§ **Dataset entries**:
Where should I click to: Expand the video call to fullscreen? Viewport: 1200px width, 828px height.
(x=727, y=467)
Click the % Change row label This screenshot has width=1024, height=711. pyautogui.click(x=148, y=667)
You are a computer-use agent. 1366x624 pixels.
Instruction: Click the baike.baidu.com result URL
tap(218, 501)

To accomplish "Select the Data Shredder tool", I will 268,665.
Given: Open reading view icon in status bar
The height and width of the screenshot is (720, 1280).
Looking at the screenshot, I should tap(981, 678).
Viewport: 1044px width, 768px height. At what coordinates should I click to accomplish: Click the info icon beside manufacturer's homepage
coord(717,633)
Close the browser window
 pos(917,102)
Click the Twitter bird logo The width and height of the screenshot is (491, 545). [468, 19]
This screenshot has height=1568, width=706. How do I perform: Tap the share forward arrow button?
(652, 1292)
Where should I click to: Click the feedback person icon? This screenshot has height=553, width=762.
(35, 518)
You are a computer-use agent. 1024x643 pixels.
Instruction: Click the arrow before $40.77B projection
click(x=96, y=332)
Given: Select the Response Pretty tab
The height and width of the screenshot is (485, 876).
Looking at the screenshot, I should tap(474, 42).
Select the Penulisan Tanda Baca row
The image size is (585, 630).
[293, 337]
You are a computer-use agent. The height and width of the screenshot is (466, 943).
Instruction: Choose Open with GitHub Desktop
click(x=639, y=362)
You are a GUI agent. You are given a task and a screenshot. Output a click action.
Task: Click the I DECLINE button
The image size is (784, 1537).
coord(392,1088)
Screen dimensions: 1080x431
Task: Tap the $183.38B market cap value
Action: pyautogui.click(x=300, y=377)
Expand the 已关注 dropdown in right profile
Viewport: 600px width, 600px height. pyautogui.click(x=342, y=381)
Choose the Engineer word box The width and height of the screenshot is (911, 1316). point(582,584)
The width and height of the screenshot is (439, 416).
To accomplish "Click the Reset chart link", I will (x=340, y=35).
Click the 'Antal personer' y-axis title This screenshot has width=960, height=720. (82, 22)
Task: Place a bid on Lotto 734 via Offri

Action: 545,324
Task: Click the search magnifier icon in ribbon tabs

§ **What the task requires**: The data should be copied out in full, exactly as it reads.

§ **Exercise response**:
Where should I click to: Expand the video call to fullscreen? Viewport: 1200px width, 828px height.
(x=727, y=467)
Click the % Change row label This screenshot has width=1024, height=711. pyautogui.click(x=148, y=667)
You are a computer-use agent. 1366x624 pixels.
Instruction: Click the baike.baidu.com result URL
tap(218, 501)

To accomplish "Select the Data Shredder tool", I will 268,665.
Given: Open reading view icon in status bar
The height and width of the screenshot is (720, 1280).
Looking at the screenshot, I should tap(981, 678).
Viewport: 1044px width, 768px height. At what coordinates should I click to accomplish: Click the info icon beside manufacturer's homepage
coord(717,633)
Close the browser window
 pos(917,102)
Click the Twitter bird logo The width and height of the screenshot is (491, 545). [468, 19]
This screenshot has height=1568, width=706. How do I perform: Tap the share forward arrow button?
(652, 1292)
Where should I click to: Click the feedback person icon? This screenshot has height=553, width=762.
(35, 518)
You are a computer-use agent. 1024x643 pixels.
Instruction: Click the arrow before $40.77B projection
click(x=96, y=332)
Given: Select the Response Pretty tab
The height and width of the screenshot is (485, 876).
Looking at the screenshot, I should tap(474, 42).
Select the Penulisan Tanda Baca row
The image size is (585, 630).
[293, 337]
You are a computer-use agent. The height and width of the screenshot is (466, 943).
Instruction: Choose Open with GitHub Desktop
click(x=639, y=362)
You are a GUI agent. You are given a task and a screenshot. Output a click action.
Task: Click the I DECLINE button
The image size is (784, 1537).
coord(392,1088)
Screen dimensions: 1080x431
Task: Tap the $183.38B market cap value
Action: pyautogui.click(x=300, y=377)
Expand the 已关注 dropdown in right profile
Viewport: 600px width, 600px height. pyautogui.click(x=342, y=381)
Choose the Engineer word box The width and height of the screenshot is (911, 1316). point(582,584)
The width and height of the screenshot is (439, 416).
To accomplish "Click the Reset chart link", I will (x=340, y=35).
Click the 'Antal personer' y-axis title This screenshot has width=960, height=720. (82, 22)
Task: Place a bid on Lotto 734 via Offri

Action: 545,324
Task: Click the search magnifier icon in ribbon tabs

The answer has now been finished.